Shanghai (21/07 – 25.00) Several large Chinese cities including Shanghai are rolling out new mass testing or extending lockdowns on millions of residents to counter new clusters of COVID-19 infections, with some measures being criticised on the Internet.
China has reported an average of around 390 local daily infections in the seven days ending on Sunday (Jul 17), higher than about 340 seven days earlier, according to Reuters calculations based on official data as of Monday.

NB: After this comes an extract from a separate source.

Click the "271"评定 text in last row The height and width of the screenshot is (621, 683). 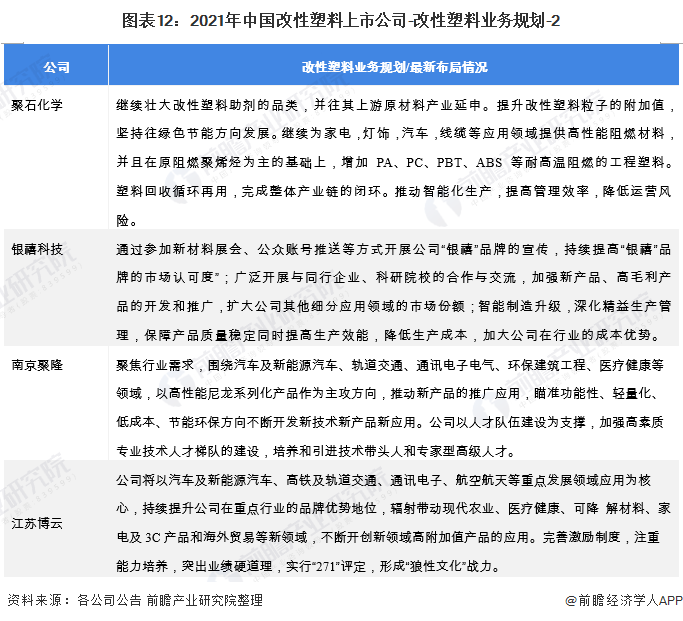(322, 568)
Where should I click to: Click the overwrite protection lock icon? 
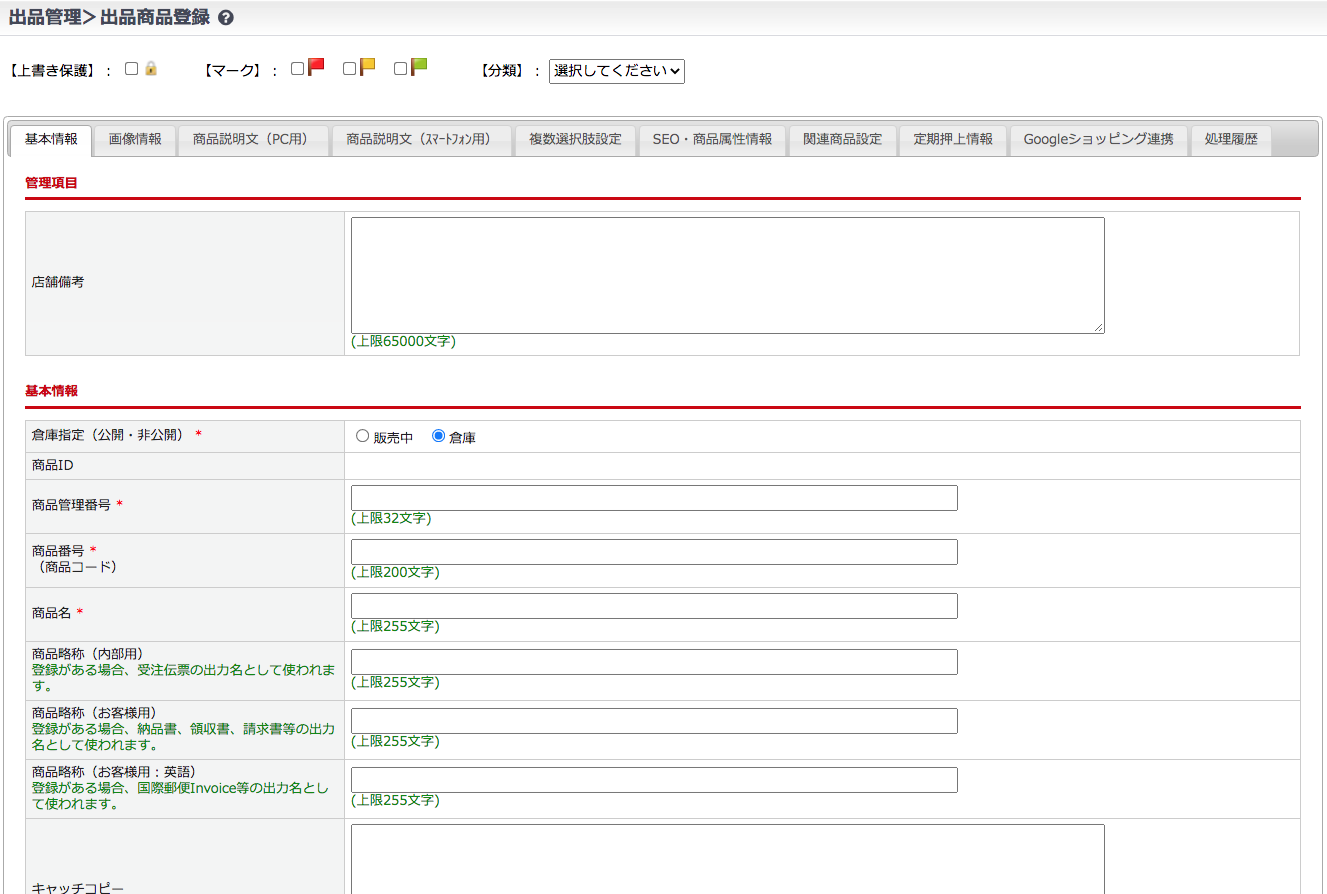[x=151, y=69]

While that is tiny compared with a resurgence in other parts of Asia, China is adamant about implementing its dynamic zero-COVID policy of eliminating outbreaks as soon as they emerge. Previously when a flare-up became a major outbreak, local officials had been compelled to take tougher measures such as month-long lockdowns, even at the cost of economic growth.
Persistent outbreaks and more closures could add pressure on the world’s second-largest economy, which contracted sharply in the second quarter from the first after widespread COVID-19 lockdowns jolted industrial production and consumer spending.
The commercial hub of Shanghai, yet to fully recover from the harsh two-month lockdown in spring and still reporting daily sporadic cases, plans to hold mass testing in many of its 16 districts and in some smaller areas where new infections had been reported recently, after similar testing last week.
“There is still an epidemic risk at the community level so far,” the city government said in a statement.